Preciso abrir um parêntese para falar sobre a habilidade culinária de minha mãe. Era uma mulher prática (alimentar cinco filhos exige praticidade) e não tinha tempo para firulas (ou a experiência dispensava as dúvidas); assim, lembro-me de sua incrível capacidade de misturar ingredientes aparentemente de forma aleatória na panela e obter resultados deliciosos. Hoje, com a arte culinária reconhecida entre os moderninhos, ela seria provavelmente uma grande chef.

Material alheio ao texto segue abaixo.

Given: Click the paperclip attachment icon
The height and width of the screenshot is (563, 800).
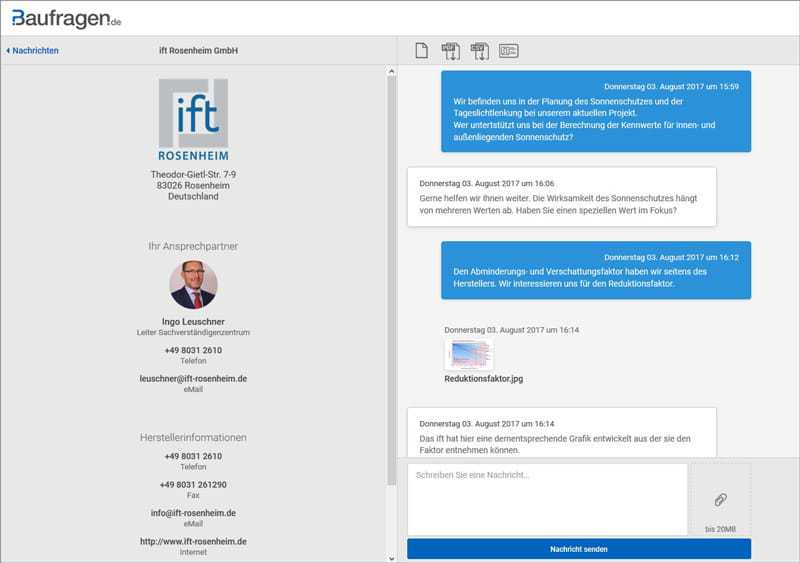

Os pastéis, para alegria dos cardiologistas, eram fritos em banha de porco. Meu pai jogava pacotes de banha ainda embalados em papel manteiga no panelão, e à medida que a banha derretia, as embalagens fumegantes eram retiradas.
No final da tarde, os rapazes que estudavam medicina apareciam para jantar no DANC, Diretório Acadêmico Nilo Cairo. Eles se juntavam na porta do bar, tomando caipirinhas e cervejas, o jantar deixado para depois, esquecido entre um camarão e outro. Cerveja: Brahma ou Antártica. Durante o dia, as moças das Lojas Americanas compareciam para comer um pastel e tomar guaraná também da Brahma ou da Antártica.

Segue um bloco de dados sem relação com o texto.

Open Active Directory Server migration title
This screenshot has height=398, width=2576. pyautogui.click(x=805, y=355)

Em determinado momento a racionalidade econômica falou mais alto. O estoque de cigarros – indispensável para os bêbados de sempre que lá compareciam – foram retirados da prateleira. Era um imenso capital empatado permanentemente, lucro ínfimo. As noites foram reduzidas e afinal, o expediente passou a ser encerrado logo após o anoitecer. Adeus, caipirinhas, martelinhos de cachaça com vermute, conhaque Dreher, cachaça Pitu ou Trevisan. Cervejas nunca mais.Os bêbados seguiriam em sua busca pelo botequim perfeito. Naturalmente, pesou também a jornada extenuante de 14, 15 horas por dia.
A história continua; mas já é outra história.